Treasury Secretary Janet Yellen said she will not rule out the possibility of declaring the debt ceiling unconstitutional if Congress cannot resolve its standoff over the debt ceiling, but said there are “no good options” on the table.
“There is no way to protect our financial system in our economy other than Congress doing its job and raising the debt ceiling and enabling us to pay our bills. And we should not get to the point where we need to consider whether the president can go on issuing debt,” Yellen told ABC’s “This Week” on Sunday.
She was responding to a question about whether the Treasury could use the 14th Amendment to declare the debt ceiling unconstitutional. It reads, in part, that the “validity of the public debt of the United States, authorized by law, including debts incurred for payment of pensions and bounties for services in suppressing insurrection or rebellion, shall not be questioned.”
But the U.S. Constitution also gives Congress the power of the purse. If Yellen invoked the amendment, it would trigger a “constitutional crisis,” she told ABC News.
When pressed further by ABC’s George Stephanopoulos, a former Clinton White House press secretary, Yellen said that there was nothing the Biden administration could do to avoid an “economic catastrophe” if the 14th Amendment was invoked.
“I’m still not exactly clear on whether it’s on the table or off the table,” Stephanopoulos asked her. “Is it a ‘break glass in case of emergency’ option?”
Yellen responded by saying: “Look, I don’t want to consider emergency options. What’s important is that members of Congress recognize what their responsibility is, and avert what will surely be—regardless of how it’s handled, what option is used to handle it—an economic and financial catastrophe.”
Stephanopoulos then suggested to Yellen that “it sounds like you’re saying you don’t want to but you may have to.” She replied: “What to do if Congress fails to meet its responsibility, there is simply no good options. And the ones that you’ve listed are among the not good options.”
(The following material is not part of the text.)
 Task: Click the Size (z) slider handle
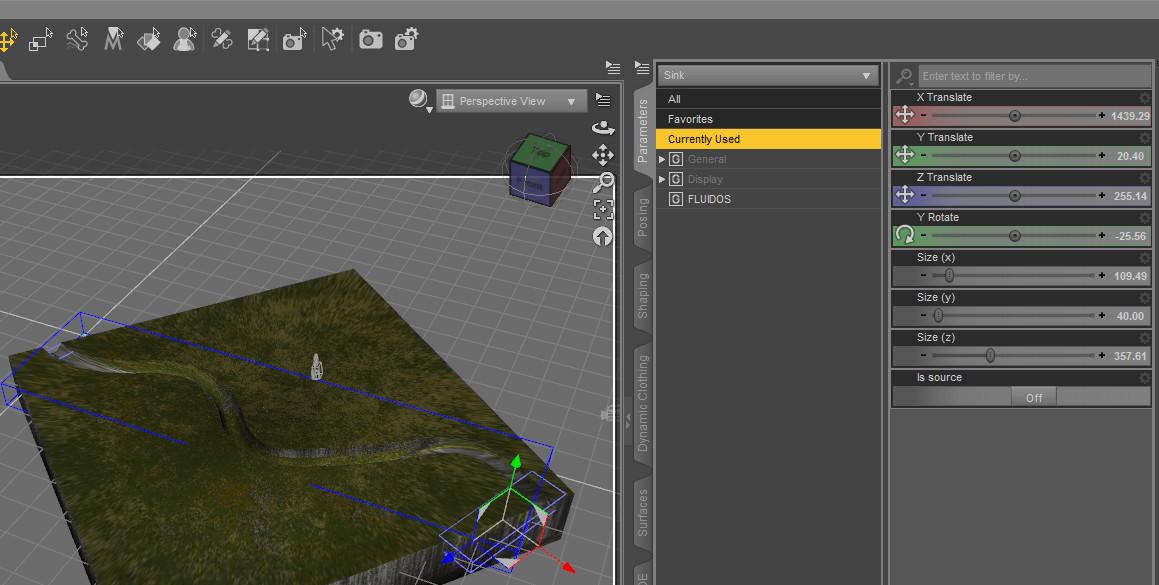[x=990, y=356]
The idea of invoking the 14th Amendment was floated during an interview last week with President Joe Biden, and he suggested the option is on the table. Biden is slated to meet with House Speaker Kevin McCarthy (R-Calif.) this week on the debt ceiling as Yellen has warned the United States would default on its obligations on June 1.
“I’ve not gotten there yet,” Biden told MSNBC’s Stephanie Ruhle.
What Could Happen
The federal government reached its $31.4 trillion debt limit in January. Since then, the Treasury Department has used “extraordinary measures” to keep funds going in the meantime, according to Yellen.
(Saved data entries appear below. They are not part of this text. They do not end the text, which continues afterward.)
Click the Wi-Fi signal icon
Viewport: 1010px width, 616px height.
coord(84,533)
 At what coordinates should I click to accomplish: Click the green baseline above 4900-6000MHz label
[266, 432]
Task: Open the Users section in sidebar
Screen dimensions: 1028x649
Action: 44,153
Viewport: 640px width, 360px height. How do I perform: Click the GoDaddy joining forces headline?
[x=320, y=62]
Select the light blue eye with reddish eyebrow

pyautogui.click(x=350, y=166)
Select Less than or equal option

The White House and some Democrats have insisted that a debt limit proposal should have no strings attached. However, McCarthy said that any deal needs to include federal spending cuts.
In recent months, Biden has said he will not negotiate over the debt ceiling increase, but he would discuss budget cuts after a new limit is passed. Congress has often paired debt-ceiling increases with other budget and spending measures.
Washington regularly sets a limit on federal borrowing. Currently, the ceiling is equal to roughly 120 percent of the country’s annual economic output. By July or August, Washington could have to stop borrowing altogether.
Under that scenario, shockwaves could ripple through global financial markets as investors question the value of U.S. bonds, which are seen as among the safest investments and serve as building blocks for the world’s financial system.
The House-passed bill would pare spending to 2022 levels and then cap growth at 1 percent a year, repeal some tax incentives for renewable energy, and stiffen work requirements for some anti-poverty programs.
“Since 1960, the debt ceiling has been raised 78 times, three times during the prior administration, always with bipartisan support,” Yellen said Sunday. “And it simply is unacceptable for Congress to threaten economic calamity for American households and the global financial system as the cost of raising the debt ceiling and getting the agreements on budget priorities.”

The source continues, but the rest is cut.